As a landlord, knowing whether or when to raise rents for your tenants can be confounding. You want to remain competitive and retain good tenants. Chances are, you also would like to maximize ROI and perhaps reduce turnover (which, frankly, eats up a lot of valuable time). With so many seemingly opposing objectives, it can seem challenging to determine what steps to take when it’s time to renegotiate a tenant’s lease.
It’s time to take a step back, and get the full picture of your property rental situation. Here are some tips to keep in mind when considering raising rents on your property.
Aspects to consider when renegotiating a lease agreement
How great is your tenant?
A great tenant can be worth their weight in rent increases—needless to say, you might want to hit pause before doing so. If retaining a great tenant is a priority for you, and you have a tenant who takes care of the property, communicates with you about issues and concerns, and pays rent on time, why would you want to jeopardize that by raising rents?
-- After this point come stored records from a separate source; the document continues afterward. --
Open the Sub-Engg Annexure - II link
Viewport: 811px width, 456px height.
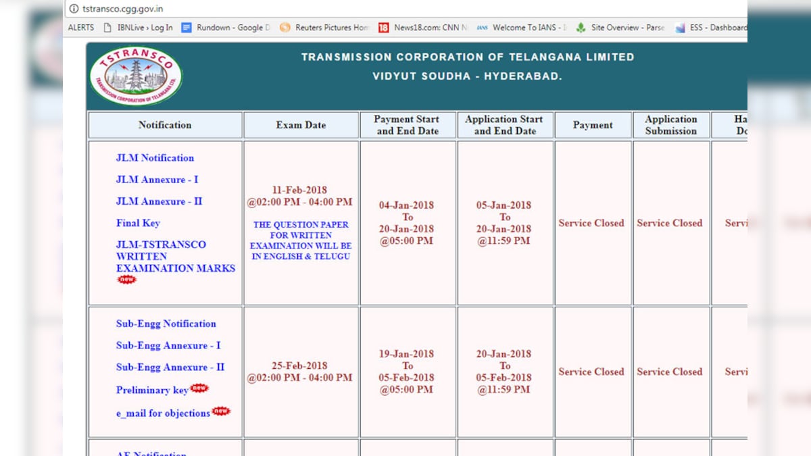tap(170, 367)
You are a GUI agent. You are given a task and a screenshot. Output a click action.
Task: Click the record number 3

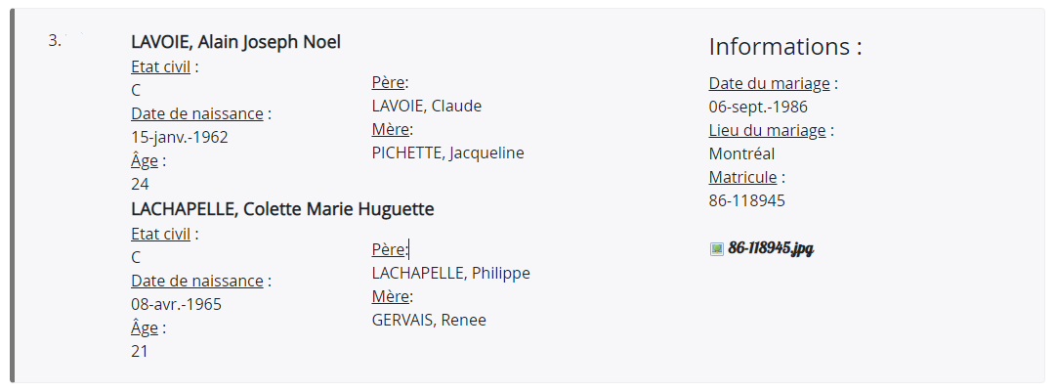54,40
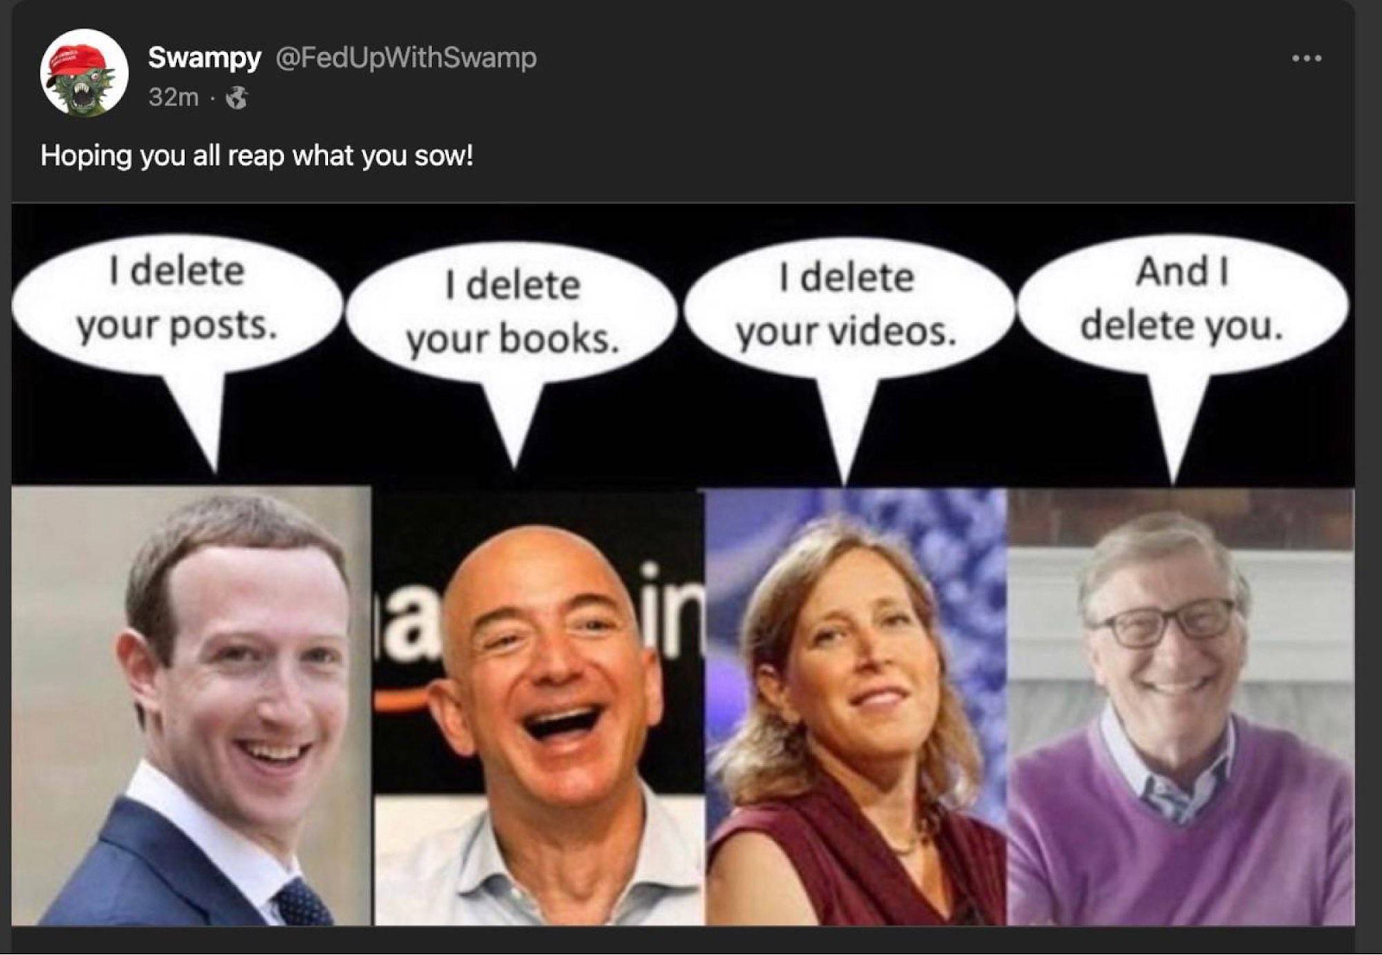
Task: Open the Swampy display name link
Action: 204,57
You may want to hold the line on rent or keep increases to a minimum, while making sure they know how much you appreciate them. Alternatively, if you have a tenant who leaves, you may want to list the property for a higher rent so that the new tenant doesn’t encounter surprising increases in rent right out of the gate.
Typical tenant reaction to increases
The true costs of increasing rent
It can be tempting to look at rent increases as an easy way to generate additional revenue, or cover rising costs. But it’s far more complex than that, and a wise landlord will conduct a cost-benefit analysis. Here are some hidden costs that you may encounter when raising rents.
- If your tenant leaves and a unit remains vacant, how much income will you lose per month?
- How much will marketing and advertising cost to relist the space? And is there a finder’s fee you’ll have to pay?
- What are the costs to turn the unit around for the next tenant.
Now, measure these costs against the anticipated additional income a rent increase will generate in a year. If the costs substantially outweigh what you stand to gain, you may want to hold off on an increase unless there are other compelling factors at play.
What the market can bear
As you consider raising rents, you’ll want to take a hard look at the local market, including the economy and similar rentals. Determine what people are paying on average in your market for their rental, and consider how your rental property compares. You may have additional amenities that are not offered by other properties, but this provides a good starting point for you. In addition, look at the economy locally, including the vacancy rates for comparable rentals and the unemployment rate.
Communicating with tenants is key
Whatever decision you come to when considering raising rents, communication with your tenants is vital. Be sure to show appreciation for their business, and communicate clearly the details of the rent increase and when it will be in effect. With all of the prework you’ve done to come to your decision, you should feel confident in your ability to address whatever surfaces as the outcome.